1 out of 6 servers went down while removing 3 of the 6 and rebalancing them.
This happens quite frequently while rebalancing the nodes. (not just one specific server)
If I wait for the failed server up (~1hr) and try rebalancing the nodes, another server goes down with the same error.

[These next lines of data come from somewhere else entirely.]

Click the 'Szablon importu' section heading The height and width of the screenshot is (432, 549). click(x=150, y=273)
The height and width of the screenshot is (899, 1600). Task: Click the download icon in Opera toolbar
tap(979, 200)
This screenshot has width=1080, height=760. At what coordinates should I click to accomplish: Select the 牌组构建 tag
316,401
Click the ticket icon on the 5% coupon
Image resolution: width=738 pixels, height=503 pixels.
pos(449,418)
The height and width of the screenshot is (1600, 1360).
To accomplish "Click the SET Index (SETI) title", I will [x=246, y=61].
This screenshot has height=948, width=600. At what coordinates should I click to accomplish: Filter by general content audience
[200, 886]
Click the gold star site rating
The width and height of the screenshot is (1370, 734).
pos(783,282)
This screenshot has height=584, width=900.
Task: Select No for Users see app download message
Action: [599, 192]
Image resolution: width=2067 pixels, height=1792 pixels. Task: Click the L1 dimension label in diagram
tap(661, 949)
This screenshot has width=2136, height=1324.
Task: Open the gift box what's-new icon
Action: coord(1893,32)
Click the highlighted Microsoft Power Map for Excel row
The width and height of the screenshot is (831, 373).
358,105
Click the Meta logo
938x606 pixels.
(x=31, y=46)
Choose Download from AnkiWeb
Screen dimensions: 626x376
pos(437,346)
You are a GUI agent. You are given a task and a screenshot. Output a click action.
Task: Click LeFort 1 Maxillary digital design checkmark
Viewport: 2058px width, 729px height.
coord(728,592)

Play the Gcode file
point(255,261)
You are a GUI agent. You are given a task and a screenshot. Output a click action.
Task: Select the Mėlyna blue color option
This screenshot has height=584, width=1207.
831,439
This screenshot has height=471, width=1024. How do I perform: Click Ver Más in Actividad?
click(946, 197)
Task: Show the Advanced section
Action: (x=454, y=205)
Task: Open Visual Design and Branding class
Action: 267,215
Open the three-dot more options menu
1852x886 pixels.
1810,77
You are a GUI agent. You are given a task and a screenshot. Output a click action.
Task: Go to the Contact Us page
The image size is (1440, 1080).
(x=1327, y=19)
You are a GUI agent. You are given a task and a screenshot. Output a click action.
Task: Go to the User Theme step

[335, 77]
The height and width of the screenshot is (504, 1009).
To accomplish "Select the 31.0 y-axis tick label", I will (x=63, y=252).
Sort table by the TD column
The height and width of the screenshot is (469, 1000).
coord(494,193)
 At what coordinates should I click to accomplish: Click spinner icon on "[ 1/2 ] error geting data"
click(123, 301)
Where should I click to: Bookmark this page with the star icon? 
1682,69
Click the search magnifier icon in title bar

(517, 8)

I got the following error from the failed server:
Control connection to memcached on ‘ns_1@10.10.36.122’ disconnected: {{badmatch,
{error,
timeout}},
[{mc_client_binary,
cmd_vocal_recv,
5,
[{file,
“src/mc_client_binary.erl”},
{line,
151}]},
{mc_client_binary,
select_bucket,
2,
[{file,
“src/mc_client_binary.erl”},
{line,
346}]},
{ns_memcached,
ensure_bucket,
2,
[{file,
“src/ns_memcached.erl”},
{line,
1269}]},
{ns_memcached,
handle_info,
2,
[{file,
“src/ns_memcached.erl”},
{line,
744}]},
{gen_server,
handle_msg,
5,
[{file,
“gen_server.erl”},
{line,
604}]},
{ns_memcached,
init,
1,
[{file,
“src/ns_memcached.erl”},
{line,
171}]},
{gen_server,
init_it,
6,
[{file,
“gen_server.erl”},
{line,
304}]},
{proc_lib,
init_p_do_apply,
3,
[{file,
“proc_lib.erl”},
{line,
239}]}]}
and “Rebalancing” aborted after the follwoing message:
Port server memcached on node ‘babysitter_of_ns_1@127.0.0.1’ exited with status 134. Restarting. Messages: Fri Jan 23 16:48:26.112455 KST 3: (xxx) TAP (Consumer) eq_tapq:anon_310 - disconnected
Fri Jan 23 16:48:26.361575 KST 3: (xxx) TAP (Producer) eq_tapq:replication_ns_1@10.10.36.244 - Schedule the backfill for vbucket 206
Fri Jan 23 16:48:26.361700 KST 3: (xxx) TAP (Producer) eq_tapq:replication_ns_1@10.10.36.244 - Sending TAP_OPAQUE with command “complete_vb_filter_change” and vbucket 0
Fri Jan 23 16:48:26.361717 KST 3: (xxx) TAP (Producer) eq_tapq:replication_ns_1@10.10.36.244 - Sending TAP_OPAQUE with command “initial_vbucket_stream” and vbucket 206
asssertion failed [bySeqno >= 0] at /home/buildbot/buildbot_slave/ubuntu-1204-x64-301-builder/build/build/ep-engine/src/item.h:346
What could cause this issue?
This time, the failed server is not going back up again.